Videopath’s Picks: ASOS goes interactive

This week’s Videopath Pick is from ASOS, an online fashion store in the UK. Directed by Pensacola Studio, the video has all the trappings of a classic fashion shoot: sweet amps, a synth, strutting models.

But behind the conventional fashion shoot backdrop, there’s a heavy dose of the fantastical.

The plot, insofar as there is one, revolves around a magic amplifier that — once plugged in– elevates the fashion shoot to an otherworldly level. A male model exits the scene by floating upwards. Two other models vanish with the point of a finger. Gravity is optional. The models move through the film set in a quest to unplug the amplification and return the shoot to  “normal.”
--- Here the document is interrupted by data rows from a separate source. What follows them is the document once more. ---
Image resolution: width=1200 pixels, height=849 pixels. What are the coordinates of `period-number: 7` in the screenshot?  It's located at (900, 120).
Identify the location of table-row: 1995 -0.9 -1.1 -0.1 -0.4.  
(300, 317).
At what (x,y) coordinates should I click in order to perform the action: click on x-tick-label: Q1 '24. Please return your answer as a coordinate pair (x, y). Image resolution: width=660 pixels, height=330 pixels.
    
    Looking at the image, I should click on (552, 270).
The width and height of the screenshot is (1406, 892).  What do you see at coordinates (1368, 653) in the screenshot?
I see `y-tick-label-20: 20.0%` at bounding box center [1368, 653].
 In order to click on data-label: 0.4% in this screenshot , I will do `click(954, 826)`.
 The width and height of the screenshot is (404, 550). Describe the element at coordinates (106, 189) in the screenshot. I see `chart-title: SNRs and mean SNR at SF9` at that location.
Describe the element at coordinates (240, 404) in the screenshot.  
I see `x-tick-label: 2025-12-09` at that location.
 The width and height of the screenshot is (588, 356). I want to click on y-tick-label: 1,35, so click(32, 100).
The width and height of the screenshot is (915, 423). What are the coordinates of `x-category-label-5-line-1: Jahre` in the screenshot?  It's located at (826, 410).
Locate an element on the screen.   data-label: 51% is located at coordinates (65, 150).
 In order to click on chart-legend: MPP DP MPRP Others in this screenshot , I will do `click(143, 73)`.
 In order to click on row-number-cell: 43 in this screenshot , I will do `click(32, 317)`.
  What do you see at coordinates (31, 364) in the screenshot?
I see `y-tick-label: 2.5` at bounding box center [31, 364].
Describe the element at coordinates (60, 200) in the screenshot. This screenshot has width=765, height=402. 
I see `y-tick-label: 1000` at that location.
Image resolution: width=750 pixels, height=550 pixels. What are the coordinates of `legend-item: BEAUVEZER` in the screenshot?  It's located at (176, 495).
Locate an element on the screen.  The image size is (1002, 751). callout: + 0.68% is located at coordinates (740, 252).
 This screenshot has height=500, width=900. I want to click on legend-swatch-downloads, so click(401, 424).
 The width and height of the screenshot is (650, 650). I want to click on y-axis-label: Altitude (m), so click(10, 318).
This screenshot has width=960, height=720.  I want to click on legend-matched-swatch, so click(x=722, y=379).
Interactivity adds the meta-surreal kick: the video’s viewers can toggle between five color options using a thin color selector bar on the video, to watch the same scenes play out in a different color. Once again, the models are subject to forces out of their control…this time, not because of the magic amplifier, but because the viewer has the power to change the model’s clothes and accessories at will. Like many other interactive videos, the final decisions about the video’s palette and story line are left for the viewer to decide, rather than the director.

But ASOS succeeds where other interactive videos haven’t. Unlike Honda’s interactive video, in which instructions on how to “interact” with the video appear on the screen, ASOS has found a more elegant way to introduce the viewer to their new interactive powers.

Instructions appear on Honda’s video for how to interact with the video


mouse pointer
ASOS runs through all the interactivity options


The ASOS video subtly “introduces” the video’s interactivity to the viewer in the first seconds of the video, as an old school mouse pointer clicks through all the color options, providing a quick overview of each shoot’s beginning. In a field where interactive video often needs to explicitly explain its interactivity – ASOS goes farther than most videos by integrating interactivity into the video from both a conceptual and a user-experience perspective.